Construction, Craftsmanship, and Aesthetics
Tribe Provisions distinguishes the nylon and polyester fabrics by both feel and performance, but my hands have a hard time telling a significant difference between the two, at least any perception that strikes me. The nylon does feel slightly stiffer, perhaps, but I don’t mind having either against my skin. It’s not a smooth or subtle as some other synthetics, but it is comfortable enough—not too “plastic” feeling. If the nylon is ripstop, I can’t see it. Both sides appear smooth.
I like how the stuff sack is attached from the inside. This means it turns inside out when the blanket is unstuffed. Still, I think the sack is annoying as it dangles from one side. To me, it gets in the way. I wish the stuff sack were constructed more like a hidden pocket, sewn along the baffles, so it could double as a little storage pocket for a light or cell phone when the blanket is used. So while I like the concept of an attached stuff sack, the execution is just a little off for me. The stuff sack snags on things and changes the aesthetics of the blanket.
Price and Value
The price is nearly unbeatable. MSRP from the manufacturer is only US$30. For me, this blanket rivals the comfort, durability, warmth, and modularity of military poncho liners at this price. As such, it makes a great option for converting into a top quilt or under quilt for hammocks, or just using as-is. For continued use in a hammock, I’m definitely going to add some snaps and run some shock cord to make this into a convertible top and under quilt. At this price, I may just buy a few to use as general use quilts.
This is a great blanket for cost-conscious and value-conscious buyers who are looking for insulation options. It’s great for DIY-ers who are looking for an inexpensive base layer to create top or under quilts.
- Military poncho liners
Disclosure of material connection: The author (Derek Hansen) was provided with a free sample from the manufacturer for testing and evaluation purposes. The comments in this post (written & spoken) are of my own opinion, which I formed after personally handling the gear. I was under no obligation to publish a review of this item.
I would be curious to see how it compares to the Snugpak Jungle Blanket?
I haven’t reviewed the jungle blanket, so I can’t speak directly to it. If it has synthetic insulation it is probably comparable. A lot of folks have seen inexpensive 700 fill power down quilts at Costco recently for $20! Those would also make great DIY options for hammock quilts.
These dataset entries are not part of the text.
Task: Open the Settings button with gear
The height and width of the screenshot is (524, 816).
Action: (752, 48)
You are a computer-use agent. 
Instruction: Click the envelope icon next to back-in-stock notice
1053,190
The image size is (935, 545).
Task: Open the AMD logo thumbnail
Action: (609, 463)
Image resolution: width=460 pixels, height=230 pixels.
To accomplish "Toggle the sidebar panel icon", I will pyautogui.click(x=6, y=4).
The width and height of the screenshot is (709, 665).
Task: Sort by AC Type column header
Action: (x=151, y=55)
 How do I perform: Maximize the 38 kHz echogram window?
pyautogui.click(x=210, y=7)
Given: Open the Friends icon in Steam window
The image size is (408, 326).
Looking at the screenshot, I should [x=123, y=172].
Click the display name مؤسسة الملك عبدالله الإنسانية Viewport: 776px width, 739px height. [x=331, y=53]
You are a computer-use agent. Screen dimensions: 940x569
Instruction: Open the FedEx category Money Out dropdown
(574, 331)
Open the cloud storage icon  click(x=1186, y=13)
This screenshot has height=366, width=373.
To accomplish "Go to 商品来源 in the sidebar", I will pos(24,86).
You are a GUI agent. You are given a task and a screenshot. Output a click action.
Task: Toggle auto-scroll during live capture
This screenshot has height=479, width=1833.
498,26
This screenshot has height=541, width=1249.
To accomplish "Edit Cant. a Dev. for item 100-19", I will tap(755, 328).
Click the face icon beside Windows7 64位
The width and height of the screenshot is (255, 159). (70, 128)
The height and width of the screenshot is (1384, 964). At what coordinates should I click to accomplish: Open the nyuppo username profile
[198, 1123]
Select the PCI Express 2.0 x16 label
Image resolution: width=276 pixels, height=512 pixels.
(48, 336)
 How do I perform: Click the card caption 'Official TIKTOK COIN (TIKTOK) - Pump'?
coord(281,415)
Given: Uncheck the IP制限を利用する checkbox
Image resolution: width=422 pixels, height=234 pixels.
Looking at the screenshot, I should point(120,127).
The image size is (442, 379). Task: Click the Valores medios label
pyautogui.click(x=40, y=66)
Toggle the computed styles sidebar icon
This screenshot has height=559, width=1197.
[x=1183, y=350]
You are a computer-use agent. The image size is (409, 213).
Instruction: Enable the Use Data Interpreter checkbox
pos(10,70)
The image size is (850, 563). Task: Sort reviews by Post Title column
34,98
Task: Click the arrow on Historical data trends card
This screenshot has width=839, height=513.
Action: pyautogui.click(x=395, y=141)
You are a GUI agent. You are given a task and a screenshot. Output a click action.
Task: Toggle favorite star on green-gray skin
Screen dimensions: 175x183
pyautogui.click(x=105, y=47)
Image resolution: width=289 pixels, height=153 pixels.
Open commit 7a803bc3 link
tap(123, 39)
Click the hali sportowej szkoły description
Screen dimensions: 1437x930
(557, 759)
What does it take to add a foot box to a blanket?
I am working on an illustration for a generic example. In the meantime, I have an illustration that may help that I did for the weather shield: https://theultimatehang.com/2013/02/diy-jacks-r-better-weather-shield/
Basically, get some snaps and add them to the bottom about 18 inches. Sew a strip of grosgrain or bias tape ribbon across the end with a shock cord and cord lock to gather up the end.
I just wanted to thank you for all the great information you send out on the art of the hang. I moved to Hawai’i in my early twenties and made my home in a Viet Nam jungle hammock.. Now Im back 50 years later and purchased a Hennessy and am loving it for camping on Maui. Best to you. Keep the great info coming.
Mahalo Richard! Thank you.
Hello! I am new to hammock camping, and I have an Eno Junglenest and the Ember under quilt. Do you think this blanket would work in that combo for a top quilt in ~32 degree weather? I’m trying to find an affordable top quilt. Thank you!
You would need to layer some clothing. For really warm sleepers, perhaps. Another inexpensive option is the Double Black Diamond down quilt at Costco. If you have a membership, those quilts are going for about $20. Put two together and you’d be fine to 32°.